**Your instructions**
In the material below, find each line with the word "agent" and copy it.
——————————
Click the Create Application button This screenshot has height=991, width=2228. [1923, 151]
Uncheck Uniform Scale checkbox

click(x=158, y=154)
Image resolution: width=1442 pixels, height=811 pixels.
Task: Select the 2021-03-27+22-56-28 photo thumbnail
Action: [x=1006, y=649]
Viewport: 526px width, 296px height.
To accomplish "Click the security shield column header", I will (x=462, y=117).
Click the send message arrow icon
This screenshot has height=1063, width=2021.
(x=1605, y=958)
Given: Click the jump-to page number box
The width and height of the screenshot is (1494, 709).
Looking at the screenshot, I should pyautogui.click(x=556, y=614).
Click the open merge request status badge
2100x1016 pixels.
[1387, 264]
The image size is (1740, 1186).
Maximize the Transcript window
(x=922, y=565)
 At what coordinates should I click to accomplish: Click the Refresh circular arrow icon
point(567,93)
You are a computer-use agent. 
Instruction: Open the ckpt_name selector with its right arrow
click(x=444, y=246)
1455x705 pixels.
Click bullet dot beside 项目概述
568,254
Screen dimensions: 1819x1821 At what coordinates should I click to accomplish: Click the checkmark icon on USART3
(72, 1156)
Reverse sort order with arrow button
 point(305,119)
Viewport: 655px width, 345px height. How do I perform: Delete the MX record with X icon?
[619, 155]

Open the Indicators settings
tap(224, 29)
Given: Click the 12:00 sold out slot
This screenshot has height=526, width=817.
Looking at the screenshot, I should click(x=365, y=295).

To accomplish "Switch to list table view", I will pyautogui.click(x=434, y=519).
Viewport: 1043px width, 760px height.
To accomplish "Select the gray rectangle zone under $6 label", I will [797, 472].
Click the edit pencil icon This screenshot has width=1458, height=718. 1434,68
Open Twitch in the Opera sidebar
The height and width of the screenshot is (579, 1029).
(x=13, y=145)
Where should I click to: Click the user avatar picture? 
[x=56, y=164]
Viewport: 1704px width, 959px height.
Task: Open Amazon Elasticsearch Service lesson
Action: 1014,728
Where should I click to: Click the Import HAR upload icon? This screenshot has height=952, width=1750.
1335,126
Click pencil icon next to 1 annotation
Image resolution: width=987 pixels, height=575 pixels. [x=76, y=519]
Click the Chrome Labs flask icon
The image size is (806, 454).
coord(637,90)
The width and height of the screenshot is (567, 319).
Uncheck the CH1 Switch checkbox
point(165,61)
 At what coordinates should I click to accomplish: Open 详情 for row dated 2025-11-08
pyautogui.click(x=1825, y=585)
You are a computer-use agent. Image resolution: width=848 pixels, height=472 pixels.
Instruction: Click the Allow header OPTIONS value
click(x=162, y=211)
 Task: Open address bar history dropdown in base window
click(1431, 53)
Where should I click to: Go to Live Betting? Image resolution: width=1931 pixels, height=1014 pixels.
——————————
**Solution below**
You are a computer-use agent. 
You are a computer-use agent. Image resolution: width=848 pixels, height=472 pixels.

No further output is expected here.